**Aim of the exercise:** Reproduce exactly the lines below from the one containing "[WhatsApp] (38, 14)" through the one containing "[Pinterest] (244, 14)", including both, and nothing else.
+++ Data for analysis +++
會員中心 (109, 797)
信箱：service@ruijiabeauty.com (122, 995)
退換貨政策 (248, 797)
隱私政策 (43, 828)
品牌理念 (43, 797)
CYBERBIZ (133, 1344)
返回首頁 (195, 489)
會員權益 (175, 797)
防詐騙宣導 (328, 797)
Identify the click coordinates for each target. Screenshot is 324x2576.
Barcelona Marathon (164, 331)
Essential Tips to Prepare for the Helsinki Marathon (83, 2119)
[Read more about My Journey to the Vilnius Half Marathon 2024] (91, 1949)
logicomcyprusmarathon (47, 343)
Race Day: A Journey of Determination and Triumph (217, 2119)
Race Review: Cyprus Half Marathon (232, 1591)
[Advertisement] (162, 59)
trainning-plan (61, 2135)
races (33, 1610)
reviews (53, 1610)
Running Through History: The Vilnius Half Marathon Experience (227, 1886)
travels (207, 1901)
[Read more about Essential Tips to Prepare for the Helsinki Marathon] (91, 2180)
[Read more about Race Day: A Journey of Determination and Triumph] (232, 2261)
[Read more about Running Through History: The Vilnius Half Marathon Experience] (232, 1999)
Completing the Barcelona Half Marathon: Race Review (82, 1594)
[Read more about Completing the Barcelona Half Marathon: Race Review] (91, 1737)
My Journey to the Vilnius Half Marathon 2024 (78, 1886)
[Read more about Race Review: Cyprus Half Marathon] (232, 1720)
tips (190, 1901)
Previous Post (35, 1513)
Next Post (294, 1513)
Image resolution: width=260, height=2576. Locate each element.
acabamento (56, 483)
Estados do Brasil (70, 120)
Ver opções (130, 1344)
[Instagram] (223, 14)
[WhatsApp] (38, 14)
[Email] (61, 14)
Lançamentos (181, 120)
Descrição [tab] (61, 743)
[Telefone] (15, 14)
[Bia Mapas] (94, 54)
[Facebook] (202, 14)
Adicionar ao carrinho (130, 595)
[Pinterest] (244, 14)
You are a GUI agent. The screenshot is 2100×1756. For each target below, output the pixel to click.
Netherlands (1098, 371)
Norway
+++
**Exercise solution:**
[WhatsApp] (38, 14)
[Email] (61, 14)
Lançamentos (181, 120)
Descrição [tab] (61, 743)
[Telefone] (15, 14)
[Bia Mapas] (94, 54)
[Facebook] (202, 14)
Adicionar ao carrinho (130, 595)
[Pinterest] (244, 14)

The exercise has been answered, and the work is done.